Steve Clark

Personal information
- Full name: Steven Clark
- Born: New South Wales, Australia

Refereeing information
| Years | Competition |  |  |  |  | Apps |
| 1992–07 | NSWRL/ARL/NRL |  |  |  |  | 314 |
| 2005 | City vs Country Origin |  |  |  |  | 1 |
| 1999–06 | State of Origin |  |  |  |  | 5 |
| 1996–06 | Test matches |  |  |  |  | 8 |
| 2000 | World Cup |  |  |  |  | 2 |

= Steve Clark (referee) =

Australian rugby league referee

Steven Clark is a former Australian professional referee in the National Rugby League competition.

==Background==
Clark was born in New South Wales, Australia.

== NRL career ==
Clark made his first grade debut in the match between Parramatta Eels and the Newcastle Knights, at Parramatta Stadium on 31 May 1992. In 2007 Clark reached the 300 first grade game barrier becoming only the third referee to do so. At the time of his retirement only Bill Harrigan with 393 games and Col Pearce with 343 games had refereed more matches than him.

== Representative honours ==
Clark made his representative refereeing debut in 1996, when he officiated the Test match between Great Britain and New Zealand.

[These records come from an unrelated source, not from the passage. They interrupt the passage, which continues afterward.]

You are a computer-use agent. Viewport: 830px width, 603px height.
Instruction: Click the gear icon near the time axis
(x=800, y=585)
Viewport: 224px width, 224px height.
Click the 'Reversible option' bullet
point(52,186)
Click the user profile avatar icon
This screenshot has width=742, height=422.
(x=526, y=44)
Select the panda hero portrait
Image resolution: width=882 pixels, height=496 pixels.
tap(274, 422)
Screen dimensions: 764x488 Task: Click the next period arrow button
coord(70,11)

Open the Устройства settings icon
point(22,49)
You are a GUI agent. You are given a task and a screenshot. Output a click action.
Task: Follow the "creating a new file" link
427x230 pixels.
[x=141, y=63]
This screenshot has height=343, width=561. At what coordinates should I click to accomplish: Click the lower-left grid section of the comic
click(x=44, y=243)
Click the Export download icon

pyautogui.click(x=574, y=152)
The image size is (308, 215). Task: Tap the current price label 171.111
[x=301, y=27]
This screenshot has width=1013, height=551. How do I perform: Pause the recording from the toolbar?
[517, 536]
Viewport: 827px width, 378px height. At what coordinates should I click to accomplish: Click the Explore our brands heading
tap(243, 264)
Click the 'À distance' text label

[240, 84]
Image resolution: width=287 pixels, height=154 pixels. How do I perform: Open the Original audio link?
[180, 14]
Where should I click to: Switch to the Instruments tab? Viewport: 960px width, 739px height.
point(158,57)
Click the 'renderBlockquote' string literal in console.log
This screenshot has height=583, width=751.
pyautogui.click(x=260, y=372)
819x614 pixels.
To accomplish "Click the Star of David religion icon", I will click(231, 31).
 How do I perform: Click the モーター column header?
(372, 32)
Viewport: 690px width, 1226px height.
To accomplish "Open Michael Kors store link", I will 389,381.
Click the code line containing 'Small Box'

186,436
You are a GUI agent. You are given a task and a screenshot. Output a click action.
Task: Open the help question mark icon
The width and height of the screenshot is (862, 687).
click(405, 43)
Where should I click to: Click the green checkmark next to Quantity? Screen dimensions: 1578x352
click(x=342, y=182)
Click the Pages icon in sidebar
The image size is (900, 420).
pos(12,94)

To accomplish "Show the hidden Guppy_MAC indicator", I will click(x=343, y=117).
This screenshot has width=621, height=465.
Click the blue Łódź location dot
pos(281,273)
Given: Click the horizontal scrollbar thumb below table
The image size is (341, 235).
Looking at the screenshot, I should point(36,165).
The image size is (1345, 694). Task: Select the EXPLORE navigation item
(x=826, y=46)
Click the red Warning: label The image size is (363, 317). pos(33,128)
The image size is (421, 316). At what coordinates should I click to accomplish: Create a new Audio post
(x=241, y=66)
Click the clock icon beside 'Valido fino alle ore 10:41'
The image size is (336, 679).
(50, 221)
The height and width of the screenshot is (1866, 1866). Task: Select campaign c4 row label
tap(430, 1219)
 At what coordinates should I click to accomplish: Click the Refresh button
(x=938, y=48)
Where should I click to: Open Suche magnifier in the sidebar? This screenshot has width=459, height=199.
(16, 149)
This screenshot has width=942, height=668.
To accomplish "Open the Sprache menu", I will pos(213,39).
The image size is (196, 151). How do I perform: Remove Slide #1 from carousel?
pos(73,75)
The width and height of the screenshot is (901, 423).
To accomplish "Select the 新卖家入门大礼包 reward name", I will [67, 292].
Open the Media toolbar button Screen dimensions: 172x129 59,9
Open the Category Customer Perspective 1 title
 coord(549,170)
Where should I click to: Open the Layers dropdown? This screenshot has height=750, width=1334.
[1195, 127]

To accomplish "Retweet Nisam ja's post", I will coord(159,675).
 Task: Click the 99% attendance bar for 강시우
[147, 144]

In 2005 he controlled in his one and only City vs Country Origin match at Northpower Stadium in Gosford.

Clark made his first State of Origin appearance in 1999, refereeing two matches including the first ever drawn match in Game III. He didn't referee again until the 2005 series where he was appointed to Game II. In the following series he controlled Games II and III.